Natalie Grant is a nine-time Grammy nominee, but her biggest passion away from the recording studio was ignited by a trip halfway around the world.

“Back in 2005, I saw two little girls up for sale on the street in India,” Grant said. “My first thought was, ‘I don’t know what I can do to help.’ But I knew I could do something to make a difference.”

This new mission would lead her to Ben Cooley and Hope for Justice, an international nonprofit that focuses on combating the global human trafficking trade. Hope for Justice established an American base of operations in Nashville, Tennessee, in 2013.

Cooley’s ideas for Hope for Justice started in England 11 years ago.

“I went to an event a friend was running in a small town hall in Manchester,” Cooley recalled. “They talked numbers – 2 million children every moment are victims of human trafficking. So, I did what any passionate, 26-year-old opera singer in England does. I rented an arena to tell everyone what was going on.”

Today, Hope for Justice has offices from Asia to Australia, from Africa to Europe, and in the Americas.

Regions Bank has a close partnership with the organization. People who work in financial services are often on the front lines of the fight against human trafficking. So Regions works with Hope for Justice to train bankers to recognize signs of human trafficking.

Jim Phillips of Regions Bank and Hope for Justice founder Ben Cooley at the Freedom Wall in the organization’s Nashville office. Each lock represents a life restored.

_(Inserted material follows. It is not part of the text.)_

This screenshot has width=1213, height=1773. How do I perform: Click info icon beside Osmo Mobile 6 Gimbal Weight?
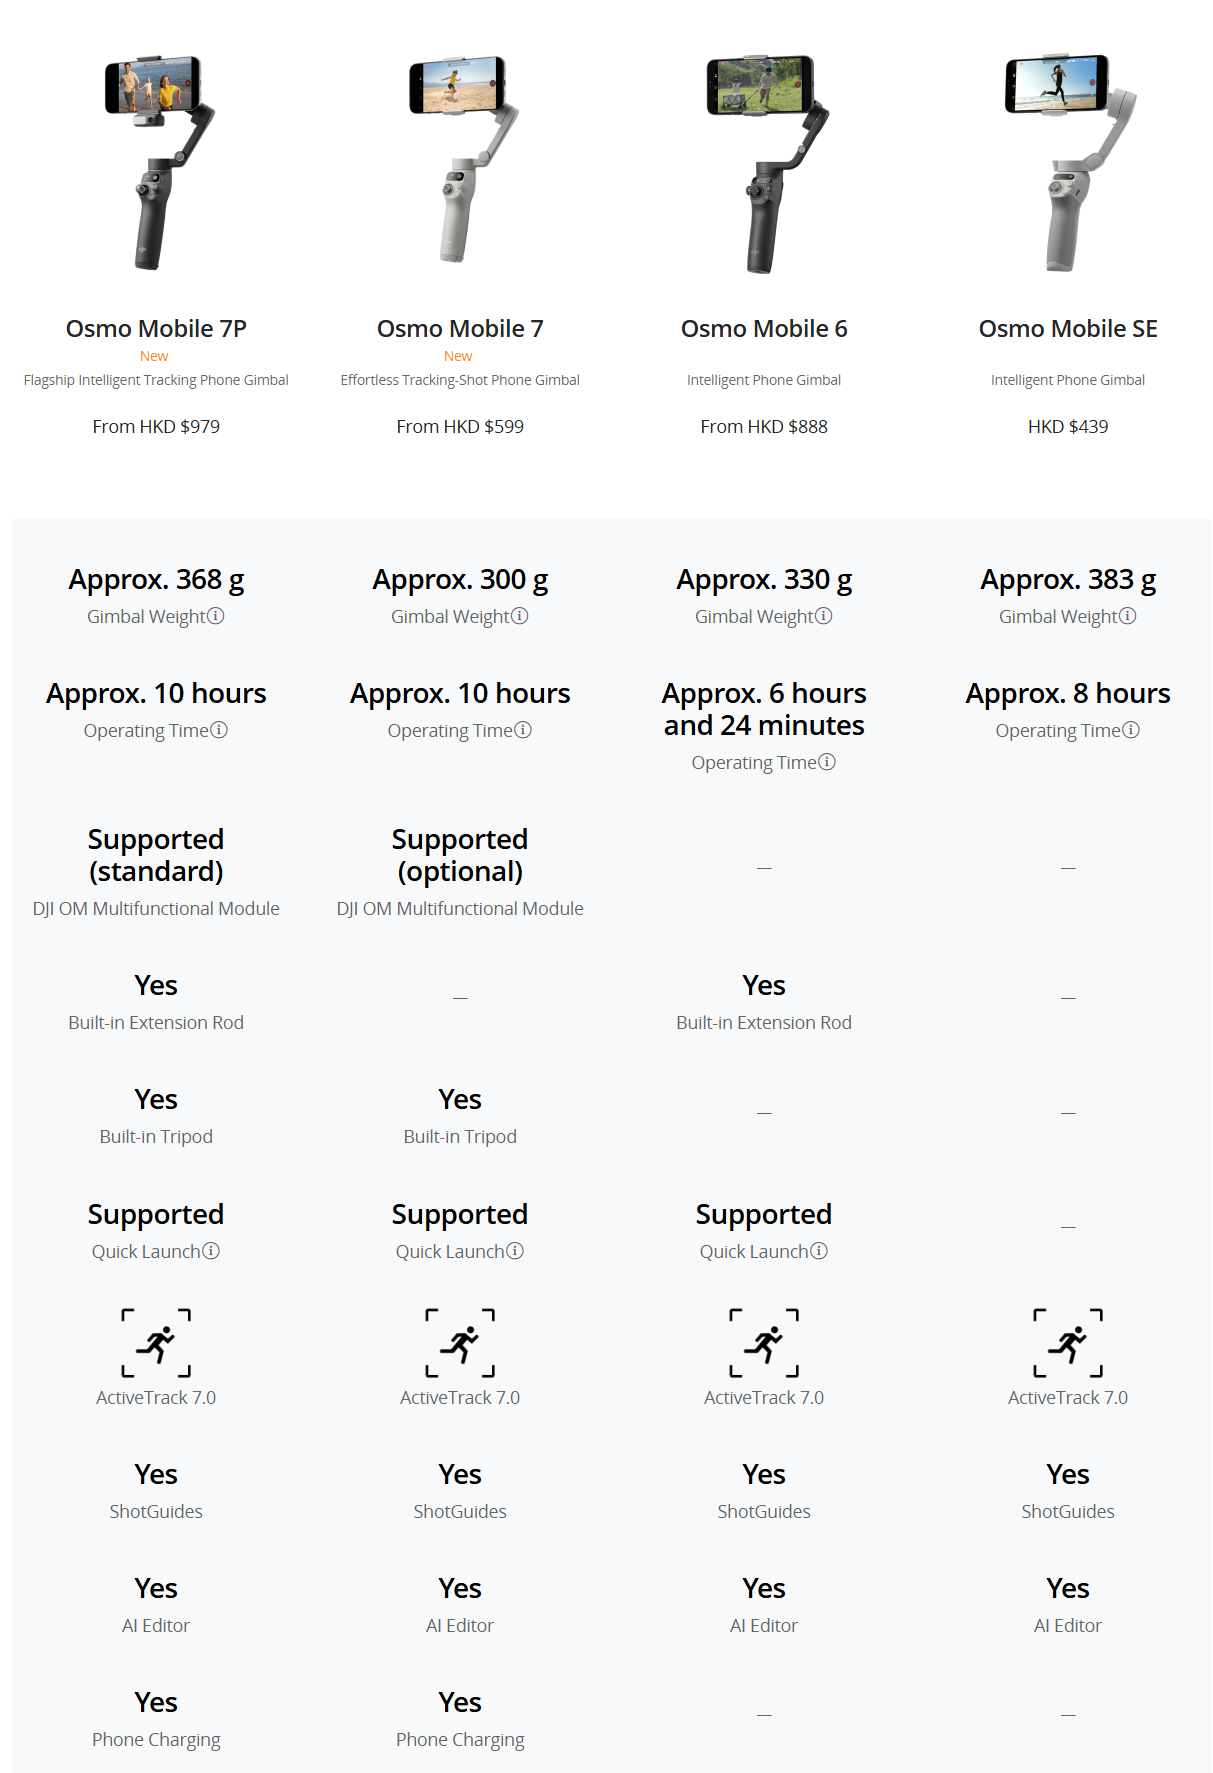pos(824,616)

Regions also provided financing that allowed Hope for Justice’s Nashville office to expand its investigation unit.

“Just recently, we rescued a 14-year-old girl who had run away from home, only to be manipulated by someone and then trafficked (in the sex trade),” said Richard Schoeberl, the U.S. Investigations Team Leader and a law enforcement veteran. “We worked three days and nights straight before we found her. Thankfully, she had only been trafficked once before she was rescued.”

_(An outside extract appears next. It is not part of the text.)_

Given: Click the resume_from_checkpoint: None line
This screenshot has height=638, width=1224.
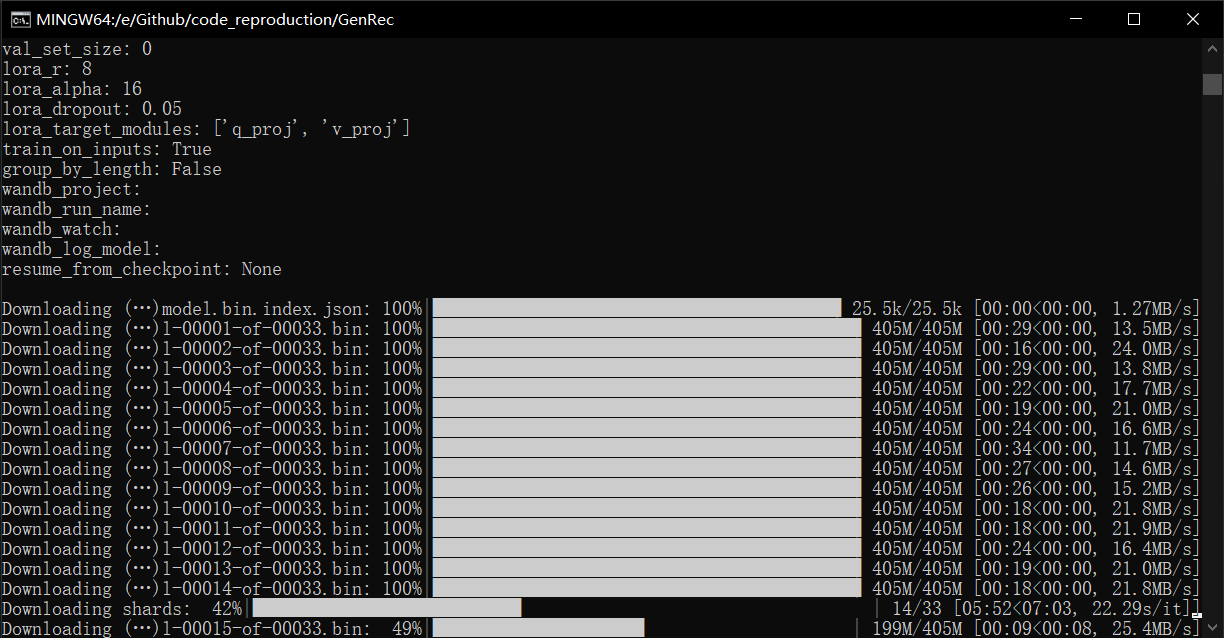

According to Hope for Justice, one in six runaways is likely a victim of child sex trafficking. While stopping human trafficking is a priority for local law enforcement, agencies are stretched thin. That’s where an organization like Hope for Justice can help carry the banner.

“Regions helped make that rescue happen with funding,” Schoeberl said. “But the commitment goes beyond that. I recently spoke to a group in Washington, and we struck up a conversation about how Regions Bank is training customer-facing associates across 15 states. And everyone there was like, ‘Wow, how do you do this?’ It shows that Regions is a company ahead of the curve, and what Regions is doing is bringing other major banks to the table because they now see there’s a blueprint to help.”

Cooley said Hope for Justice works with financial institutions to identify and stop the flow of illicit gains from human trafficking – while also working with lawmakers to encourage new legislation further cracking down on the crime.

Hope for Justice’s American base is in Nashville.

“We rescue people and restore them by taking the children back to their parents,” Cooley said. “Unfortunately, this is a problem that knows no boundaries. Human trafficking happens on the streets of any American city as easily as it happens in remote villages in Africa.”

Cooley credits experienced staff, innovative strategies and growing partnerships with law enforcement, governments and businesses for making rapid progress.

Once people learn how far-reaching the problem is, they often offer help. For Grant, Cooley and Hope for Justice, their biggest job is spreading the word.

Traffickers take money out of victims’ accounts, rack up debt, destroy credit and identities. Banks are at the forefront of this and can change the game fast.
Ben Cooley, Hope for Justice CEO

“I can’t overstate the importance of businesses responding to human slavery,” Cooley said. “The most vulnerable people are being exploited, and it’s more than the physical and emotional scars that are left behind. Traffickers take money out of victims’ accounts, rack up debt, destroy credit and identities. Banks are at the forefront of this and can change the game fast.

“Regions is leading the way in this sector because of a moral and ethical duty,” Cooley added. “This isn’t an overnight fix, because there are many avenues to address. But the training Regions is doing is a big step – and a step that should be celebrated. Banking influences other businesses, and Regions is an example of taking action that changes the entire culture of the industry.”